• Supplied records:
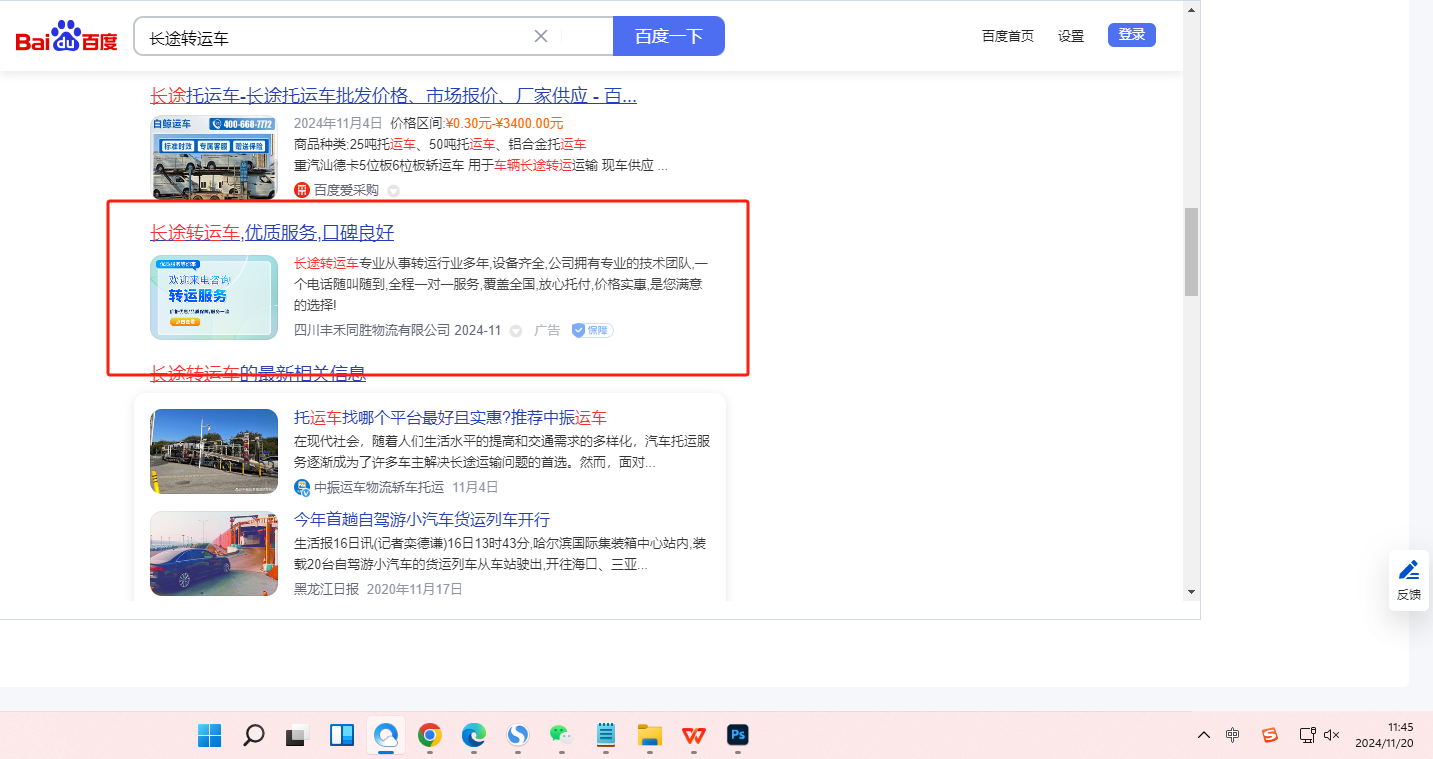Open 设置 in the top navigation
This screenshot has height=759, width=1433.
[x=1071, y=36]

...

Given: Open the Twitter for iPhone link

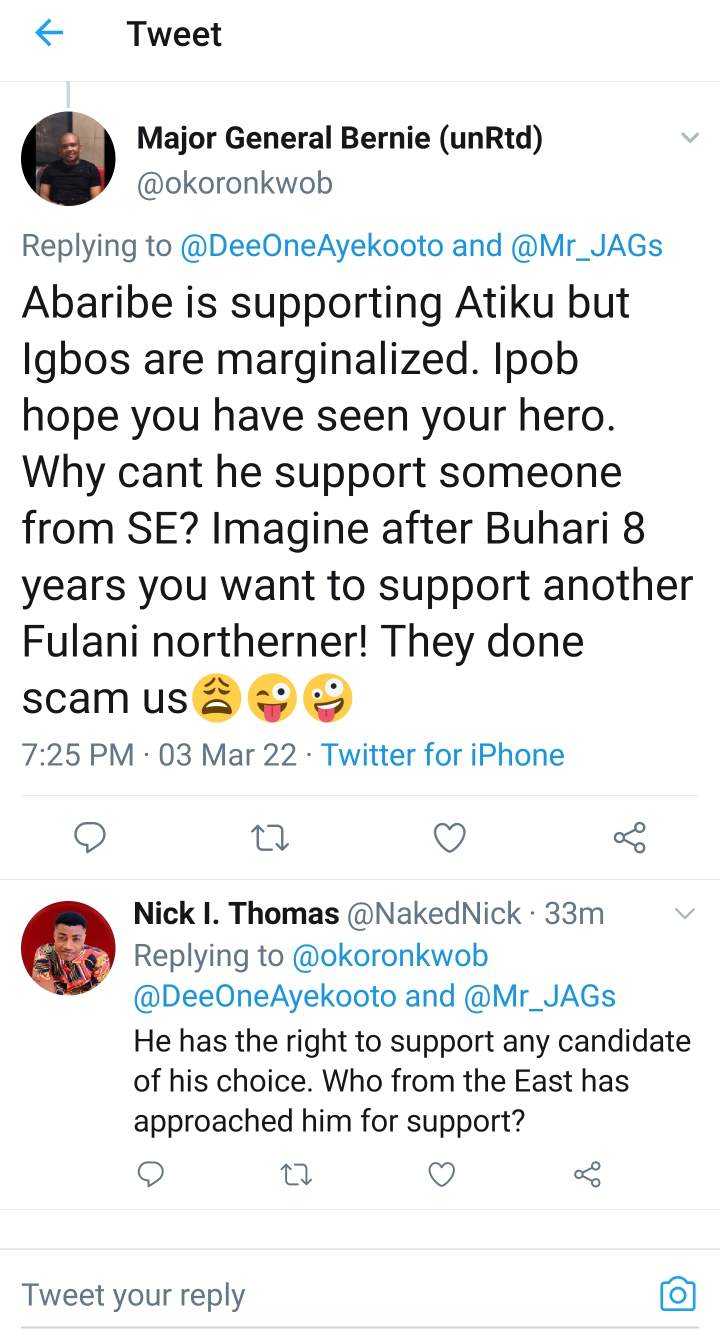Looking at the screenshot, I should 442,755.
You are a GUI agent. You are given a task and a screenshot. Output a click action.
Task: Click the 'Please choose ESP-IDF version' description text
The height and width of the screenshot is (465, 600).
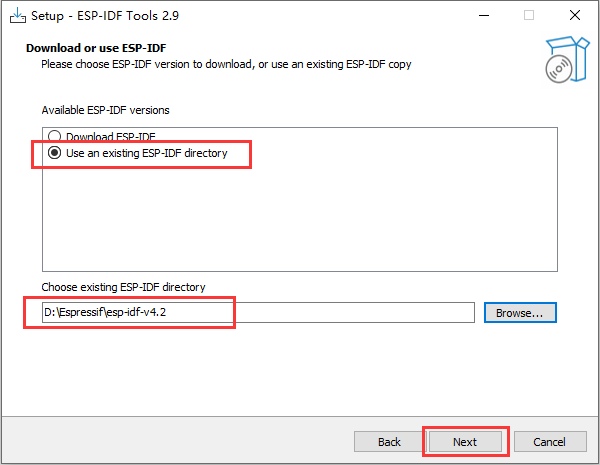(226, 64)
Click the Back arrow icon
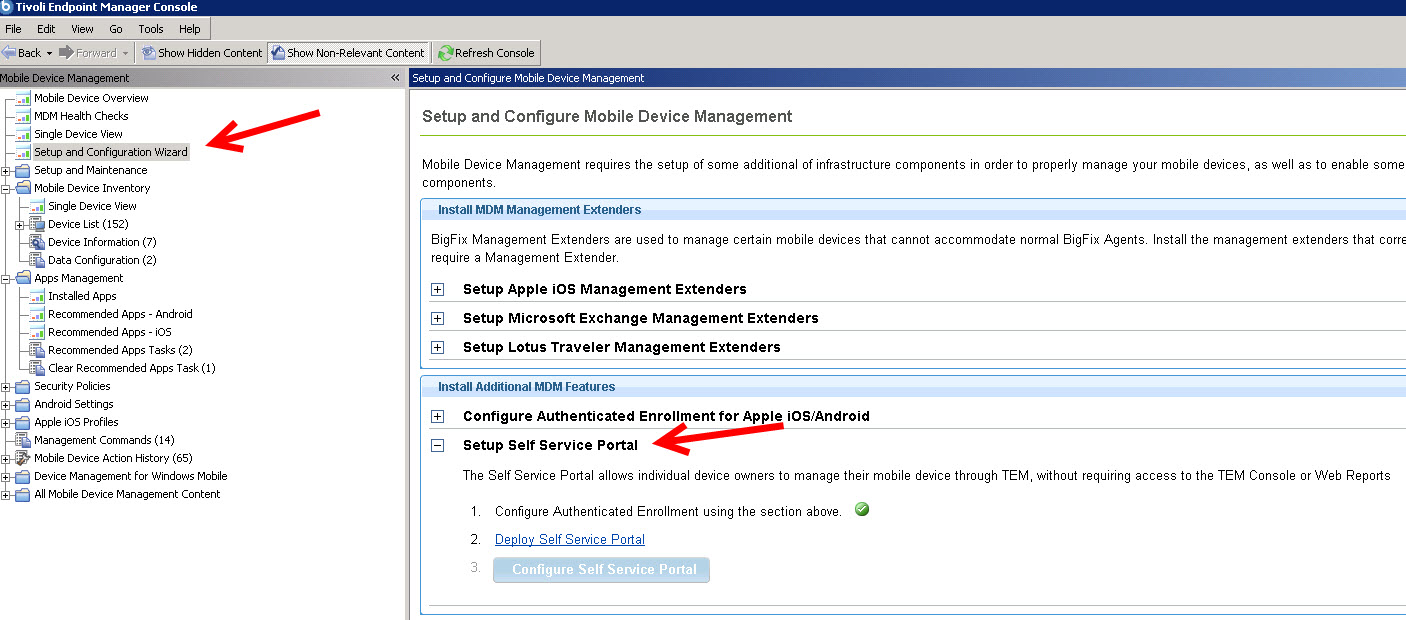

• Task item:
Output exactly the lines above, from the line with "Given: Open the Twitter for iPhone link" to the line with "Click the Back arrow icon", both included; skip the pictures.

• Solution to this exercise:
Given: Open the Twitter for iPhone link

Looking at the screenshot, I should 442,755.
You are a GUI agent. You are given a task and a screenshot. Output a click action.
Task: Click the 'Please choose ESP-IDF version' description text
The height and width of the screenshot is (465, 600).
(226, 64)
Click the Back arrow icon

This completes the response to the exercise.